A decades-old scholarly dispute over what killed off huge ancient animals like mammoths and giant armadillos may have finally been settled, and the answer isn't surprising. Some scientists argued that climate change caused these "megafauna" to die out, while others claimed early humans drove them to extinction. Researchers at Exeter and Cambridge universities had a good hard look at the data and detailed their conclusions in a paper published in the journal Ecography.
So whodunnit? Us, of course.
"As far as we are concerned, this research is the nail in the coffin of this 50-year debate — humans were the dominant cause of the extinction of megafauna," said lead study author Lewis Bartlett in an Exeter news release. "It debunks the myth of early humans living in harmony with nature."
The data show clear links between the spread of humanity and the extinction of large creatures. Climate change may also have contributed by limiting habitats and destroying niches, the study suggests, but the fact that the die-outs just happened to occur whenever humans showed up is no coincidence.
One thing the statistics don't show, however, is why the animals died.

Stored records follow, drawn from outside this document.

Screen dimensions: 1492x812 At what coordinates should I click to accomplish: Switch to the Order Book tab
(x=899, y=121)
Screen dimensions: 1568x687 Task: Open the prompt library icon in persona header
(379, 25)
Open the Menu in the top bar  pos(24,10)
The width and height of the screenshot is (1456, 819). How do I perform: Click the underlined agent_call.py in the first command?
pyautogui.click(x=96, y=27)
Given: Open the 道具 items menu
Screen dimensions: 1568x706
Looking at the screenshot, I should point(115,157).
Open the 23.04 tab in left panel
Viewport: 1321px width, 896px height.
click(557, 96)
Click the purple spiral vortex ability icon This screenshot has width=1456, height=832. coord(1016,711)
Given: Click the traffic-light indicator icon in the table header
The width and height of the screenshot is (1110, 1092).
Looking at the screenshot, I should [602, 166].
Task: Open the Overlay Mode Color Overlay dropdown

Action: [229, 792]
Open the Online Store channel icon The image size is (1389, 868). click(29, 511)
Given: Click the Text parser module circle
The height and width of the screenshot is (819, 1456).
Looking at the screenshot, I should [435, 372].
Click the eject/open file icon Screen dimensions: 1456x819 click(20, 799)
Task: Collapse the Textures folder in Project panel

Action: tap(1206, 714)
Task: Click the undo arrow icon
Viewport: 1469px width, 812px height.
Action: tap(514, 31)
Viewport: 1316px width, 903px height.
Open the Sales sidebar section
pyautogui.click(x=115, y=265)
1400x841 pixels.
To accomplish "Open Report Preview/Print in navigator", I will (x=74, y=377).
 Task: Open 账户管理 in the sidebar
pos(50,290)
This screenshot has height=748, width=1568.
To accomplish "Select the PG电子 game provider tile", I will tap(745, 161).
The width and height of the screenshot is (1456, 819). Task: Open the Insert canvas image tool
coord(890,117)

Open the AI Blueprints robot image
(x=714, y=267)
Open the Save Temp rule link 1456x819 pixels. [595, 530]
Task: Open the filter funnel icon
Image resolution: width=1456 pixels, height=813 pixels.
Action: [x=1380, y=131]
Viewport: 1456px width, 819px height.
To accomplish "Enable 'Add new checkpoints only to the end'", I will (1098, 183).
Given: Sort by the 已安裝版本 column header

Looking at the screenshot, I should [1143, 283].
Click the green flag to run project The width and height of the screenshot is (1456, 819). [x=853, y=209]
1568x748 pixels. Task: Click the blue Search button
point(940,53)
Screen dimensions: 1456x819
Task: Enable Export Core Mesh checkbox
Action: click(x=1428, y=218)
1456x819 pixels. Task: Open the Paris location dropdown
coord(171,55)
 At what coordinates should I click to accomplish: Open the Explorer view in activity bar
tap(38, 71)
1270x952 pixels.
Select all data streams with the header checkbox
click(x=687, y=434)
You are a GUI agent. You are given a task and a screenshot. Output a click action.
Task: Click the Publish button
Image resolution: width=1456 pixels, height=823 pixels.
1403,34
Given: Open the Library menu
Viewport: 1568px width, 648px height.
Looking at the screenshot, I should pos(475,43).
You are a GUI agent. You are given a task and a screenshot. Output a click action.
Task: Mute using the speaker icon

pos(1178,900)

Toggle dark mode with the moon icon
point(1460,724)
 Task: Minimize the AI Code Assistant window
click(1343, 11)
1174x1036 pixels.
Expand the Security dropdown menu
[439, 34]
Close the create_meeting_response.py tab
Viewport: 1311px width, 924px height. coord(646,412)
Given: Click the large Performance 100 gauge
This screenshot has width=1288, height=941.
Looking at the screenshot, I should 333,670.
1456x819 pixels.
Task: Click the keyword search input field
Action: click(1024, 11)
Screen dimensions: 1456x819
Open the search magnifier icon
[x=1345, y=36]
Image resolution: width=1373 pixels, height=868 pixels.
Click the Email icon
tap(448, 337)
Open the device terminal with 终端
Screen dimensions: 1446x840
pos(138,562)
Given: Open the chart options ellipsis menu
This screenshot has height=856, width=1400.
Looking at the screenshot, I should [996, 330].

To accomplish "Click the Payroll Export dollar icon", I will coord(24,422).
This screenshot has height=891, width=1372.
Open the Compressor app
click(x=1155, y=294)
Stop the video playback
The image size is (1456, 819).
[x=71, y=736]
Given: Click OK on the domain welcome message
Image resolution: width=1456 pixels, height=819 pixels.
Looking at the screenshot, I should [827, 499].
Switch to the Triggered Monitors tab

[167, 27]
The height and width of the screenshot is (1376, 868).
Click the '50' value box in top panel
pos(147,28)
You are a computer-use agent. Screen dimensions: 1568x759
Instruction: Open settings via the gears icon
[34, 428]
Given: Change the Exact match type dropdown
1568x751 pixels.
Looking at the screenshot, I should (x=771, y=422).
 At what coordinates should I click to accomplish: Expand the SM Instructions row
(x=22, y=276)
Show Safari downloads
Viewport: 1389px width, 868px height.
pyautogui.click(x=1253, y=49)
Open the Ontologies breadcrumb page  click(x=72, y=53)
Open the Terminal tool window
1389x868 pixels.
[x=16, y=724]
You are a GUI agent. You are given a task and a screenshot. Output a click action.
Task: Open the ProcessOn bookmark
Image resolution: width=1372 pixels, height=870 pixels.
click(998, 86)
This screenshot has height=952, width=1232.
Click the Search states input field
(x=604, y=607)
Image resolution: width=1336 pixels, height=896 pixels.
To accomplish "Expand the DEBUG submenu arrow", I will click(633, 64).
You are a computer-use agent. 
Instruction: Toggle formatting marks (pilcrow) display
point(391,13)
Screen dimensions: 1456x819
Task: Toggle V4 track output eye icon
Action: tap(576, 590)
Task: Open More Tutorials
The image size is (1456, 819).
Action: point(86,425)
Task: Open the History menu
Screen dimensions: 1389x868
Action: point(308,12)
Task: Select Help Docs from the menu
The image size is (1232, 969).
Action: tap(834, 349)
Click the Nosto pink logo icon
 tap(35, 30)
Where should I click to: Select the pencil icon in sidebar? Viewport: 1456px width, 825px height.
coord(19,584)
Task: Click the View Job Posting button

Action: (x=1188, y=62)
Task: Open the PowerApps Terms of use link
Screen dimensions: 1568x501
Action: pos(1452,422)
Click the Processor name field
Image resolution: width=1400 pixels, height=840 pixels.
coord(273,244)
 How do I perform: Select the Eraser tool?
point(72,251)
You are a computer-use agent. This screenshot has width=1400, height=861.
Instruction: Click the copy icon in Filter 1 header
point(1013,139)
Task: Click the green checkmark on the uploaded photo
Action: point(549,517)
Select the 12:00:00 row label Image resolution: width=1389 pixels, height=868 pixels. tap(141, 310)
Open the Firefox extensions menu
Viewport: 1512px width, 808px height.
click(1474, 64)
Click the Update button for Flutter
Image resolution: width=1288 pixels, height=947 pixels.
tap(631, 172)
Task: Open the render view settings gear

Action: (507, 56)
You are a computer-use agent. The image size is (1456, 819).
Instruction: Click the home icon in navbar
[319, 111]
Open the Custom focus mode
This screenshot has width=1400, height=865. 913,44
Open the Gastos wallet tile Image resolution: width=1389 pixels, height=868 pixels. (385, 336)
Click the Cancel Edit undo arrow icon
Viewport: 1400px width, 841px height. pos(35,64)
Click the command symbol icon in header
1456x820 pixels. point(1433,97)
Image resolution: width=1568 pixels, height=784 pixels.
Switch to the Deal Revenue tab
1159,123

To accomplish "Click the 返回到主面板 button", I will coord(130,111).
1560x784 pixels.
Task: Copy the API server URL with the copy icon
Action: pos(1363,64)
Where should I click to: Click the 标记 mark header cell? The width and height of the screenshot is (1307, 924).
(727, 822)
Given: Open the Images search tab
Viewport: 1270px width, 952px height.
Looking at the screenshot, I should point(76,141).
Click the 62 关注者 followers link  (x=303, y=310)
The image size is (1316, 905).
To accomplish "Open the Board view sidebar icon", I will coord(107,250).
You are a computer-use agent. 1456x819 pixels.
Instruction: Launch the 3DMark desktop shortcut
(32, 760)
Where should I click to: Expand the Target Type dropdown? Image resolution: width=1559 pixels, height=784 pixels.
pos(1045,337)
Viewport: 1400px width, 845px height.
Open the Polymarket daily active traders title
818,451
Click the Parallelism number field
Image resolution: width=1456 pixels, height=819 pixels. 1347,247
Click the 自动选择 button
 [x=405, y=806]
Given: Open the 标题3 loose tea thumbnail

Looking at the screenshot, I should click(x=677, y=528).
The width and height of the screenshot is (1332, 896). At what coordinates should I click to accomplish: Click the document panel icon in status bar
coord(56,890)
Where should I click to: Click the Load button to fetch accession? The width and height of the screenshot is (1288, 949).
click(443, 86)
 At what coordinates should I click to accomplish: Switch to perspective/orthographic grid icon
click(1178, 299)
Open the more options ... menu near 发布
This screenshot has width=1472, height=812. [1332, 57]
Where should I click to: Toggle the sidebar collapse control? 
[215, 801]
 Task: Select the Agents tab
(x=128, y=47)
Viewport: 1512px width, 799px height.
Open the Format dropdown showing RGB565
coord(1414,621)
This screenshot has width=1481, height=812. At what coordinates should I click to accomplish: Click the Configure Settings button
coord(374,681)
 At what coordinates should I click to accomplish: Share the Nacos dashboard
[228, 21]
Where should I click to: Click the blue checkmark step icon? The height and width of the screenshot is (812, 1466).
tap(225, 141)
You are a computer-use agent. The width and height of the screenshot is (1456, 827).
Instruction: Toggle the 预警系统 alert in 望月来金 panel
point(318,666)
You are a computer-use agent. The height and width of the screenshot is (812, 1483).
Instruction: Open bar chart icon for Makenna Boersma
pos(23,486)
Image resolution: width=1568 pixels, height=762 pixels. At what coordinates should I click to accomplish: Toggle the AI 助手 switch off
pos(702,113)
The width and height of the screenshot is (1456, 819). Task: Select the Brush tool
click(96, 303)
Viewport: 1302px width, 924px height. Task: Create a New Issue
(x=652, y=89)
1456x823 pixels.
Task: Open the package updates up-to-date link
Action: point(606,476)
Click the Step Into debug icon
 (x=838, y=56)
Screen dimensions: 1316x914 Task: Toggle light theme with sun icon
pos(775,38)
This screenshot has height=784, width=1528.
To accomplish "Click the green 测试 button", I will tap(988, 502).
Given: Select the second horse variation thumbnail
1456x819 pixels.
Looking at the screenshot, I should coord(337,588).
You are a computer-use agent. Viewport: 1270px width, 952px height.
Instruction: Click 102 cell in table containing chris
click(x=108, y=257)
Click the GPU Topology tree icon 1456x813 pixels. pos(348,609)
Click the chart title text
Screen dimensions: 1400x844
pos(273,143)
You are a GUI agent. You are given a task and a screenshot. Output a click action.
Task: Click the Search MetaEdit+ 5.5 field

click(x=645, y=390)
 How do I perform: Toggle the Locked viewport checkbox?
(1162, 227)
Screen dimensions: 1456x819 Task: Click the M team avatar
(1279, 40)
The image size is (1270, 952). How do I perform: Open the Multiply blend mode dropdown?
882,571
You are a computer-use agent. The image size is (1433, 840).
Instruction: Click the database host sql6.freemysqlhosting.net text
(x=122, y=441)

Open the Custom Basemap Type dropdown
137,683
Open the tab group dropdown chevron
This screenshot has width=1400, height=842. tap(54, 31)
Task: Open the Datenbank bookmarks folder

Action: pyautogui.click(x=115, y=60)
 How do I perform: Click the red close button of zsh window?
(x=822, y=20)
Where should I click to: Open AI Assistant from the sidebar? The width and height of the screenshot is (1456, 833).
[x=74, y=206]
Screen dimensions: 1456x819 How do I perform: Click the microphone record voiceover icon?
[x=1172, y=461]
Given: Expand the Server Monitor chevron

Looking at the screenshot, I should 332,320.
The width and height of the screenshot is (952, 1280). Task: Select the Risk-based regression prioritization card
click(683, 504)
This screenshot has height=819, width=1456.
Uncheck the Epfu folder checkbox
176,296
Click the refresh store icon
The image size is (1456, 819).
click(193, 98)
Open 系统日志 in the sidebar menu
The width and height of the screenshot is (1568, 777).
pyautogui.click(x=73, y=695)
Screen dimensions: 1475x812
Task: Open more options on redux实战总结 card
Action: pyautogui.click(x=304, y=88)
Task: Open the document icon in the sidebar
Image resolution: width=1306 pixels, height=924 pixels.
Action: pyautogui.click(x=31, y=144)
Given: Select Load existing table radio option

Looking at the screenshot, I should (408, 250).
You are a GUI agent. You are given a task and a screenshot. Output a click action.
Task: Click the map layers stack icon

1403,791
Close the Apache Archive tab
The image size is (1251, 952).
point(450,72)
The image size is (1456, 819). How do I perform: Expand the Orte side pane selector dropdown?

"What we don’t know is what it was about these early settlers that caused this demise," Bartlett said. "Were they killing them for food, was it early use of fire, or were they driven out of their habitats?"
Humans are the cause of plenty of extinctions today, of course, and we're not doing it with rocks and spears any more. It's just possible, though, that we might be able to undo some of the damage we've done and revive a species — whether it disappeared 50,000 years ago or last week.